:: PROBLEM DESCRIPTION ::
Reproduce the material below word for word, keeping every line in its original order and form.

Begin DATA LISTING

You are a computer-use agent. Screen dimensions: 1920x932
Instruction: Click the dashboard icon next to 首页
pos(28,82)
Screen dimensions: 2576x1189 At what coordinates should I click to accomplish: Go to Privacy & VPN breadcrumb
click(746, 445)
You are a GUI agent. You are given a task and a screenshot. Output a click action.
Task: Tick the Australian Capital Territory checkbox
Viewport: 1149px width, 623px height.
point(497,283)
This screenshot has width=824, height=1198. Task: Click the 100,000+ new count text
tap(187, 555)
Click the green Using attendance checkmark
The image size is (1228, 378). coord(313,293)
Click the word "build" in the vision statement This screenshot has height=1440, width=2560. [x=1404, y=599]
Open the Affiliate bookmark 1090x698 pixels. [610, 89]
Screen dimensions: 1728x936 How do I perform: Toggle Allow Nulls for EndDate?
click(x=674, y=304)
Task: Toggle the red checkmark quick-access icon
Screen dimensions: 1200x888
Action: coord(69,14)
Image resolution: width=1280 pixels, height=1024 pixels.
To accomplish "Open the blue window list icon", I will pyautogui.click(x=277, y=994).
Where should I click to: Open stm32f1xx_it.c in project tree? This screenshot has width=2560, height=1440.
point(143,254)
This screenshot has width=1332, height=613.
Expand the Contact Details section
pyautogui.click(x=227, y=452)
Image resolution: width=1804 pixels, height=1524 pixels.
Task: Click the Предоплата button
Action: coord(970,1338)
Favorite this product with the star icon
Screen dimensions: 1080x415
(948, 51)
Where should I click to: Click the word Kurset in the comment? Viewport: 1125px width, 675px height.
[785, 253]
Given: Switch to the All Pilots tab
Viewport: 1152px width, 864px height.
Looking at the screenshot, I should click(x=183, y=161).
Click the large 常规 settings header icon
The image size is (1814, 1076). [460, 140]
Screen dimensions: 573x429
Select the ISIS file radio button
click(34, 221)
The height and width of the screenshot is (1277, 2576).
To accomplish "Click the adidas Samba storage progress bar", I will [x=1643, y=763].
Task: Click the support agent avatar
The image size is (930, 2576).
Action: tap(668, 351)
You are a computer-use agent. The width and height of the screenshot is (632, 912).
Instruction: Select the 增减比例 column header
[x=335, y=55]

End DATA LISTING

:: ANSWER BELOW ::
You are a computer-use agent. Screen dimensions: 1920x932
Instruction: Click the dashboard icon next to 首页
pos(28,82)
Screen dimensions: 2576x1189 At what coordinates should I click to accomplish: Go to Privacy & VPN breadcrumb
click(746, 445)
You are a GUI agent. You are given a task and a screenshot. Output a click action.
Task: Tick the Australian Capital Territory checkbox
Viewport: 1149px width, 623px height.
point(497,283)
This screenshot has width=824, height=1198. Task: Click the 100,000+ new count text
tap(187, 555)
Click the green Using attendance checkmark
The image size is (1228, 378). coord(313,293)
Click the word "build" in the vision statement This screenshot has height=1440, width=2560. [x=1404, y=599]
Open the Affiliate bookmark 1090x698 pixels. [610, 89]
Screen dimensions: 1728x936 How do I perform: Toggle Allow Nulls for EndDate?
click(x=674, y=304)
Task: Toggle the red checkmark quick-access icon
Screen dimensions: 1200x888
Action: coord(69,14)
Image resolution: width=1280 pixels, height=1024 pixels.
To accomplish "Open the blue window list icon", I will pyautogui.click(x=277, y=994).
Where should I click to: Open stm32f1xx_it.c in project tree? This screenshot has width=2560, height=1440.
point(143,254)
This screenshot has width=1332, height=613.
Expand the Contact Details section
pyautogui.click(x=227, y=452)
Image resolution: width=1804 pixels, height=1524 pixels.
Task: Click the Предоплата button
Action: coord(970,1338)
Favorite this product with the star icon
Screen dimensions: 1080x415
(948, 51)
Where should I click to: Click the word Kurset in the comment? Viewport: 1125px width, 675px height.
[785, 253]
Given: Switch to the All Pilots tab
Viewport: 1152px width, 864px height.
Looking at the screenshot, I should click(x=183, y=161).
Click the large 常规 settings header icon
The image size is (1814, 1076). [460, 140]
Screen dimensions: 573x429
Select the ISIS file radio button
click(34, 221)
The height and width of the screenshot is (1277, 2576).
To accomplish "Click the adidas Samba storage progress bar", I will [x=1643, y=763].
Task: Click the support agent avatar
The image size is (930, 2576).
Action: tap(668, 351)
You are a computer-use agent. The width and height of the screenshot is (632, 912).
Instruction: Select the 增减比例 column header
[x=335, y=55]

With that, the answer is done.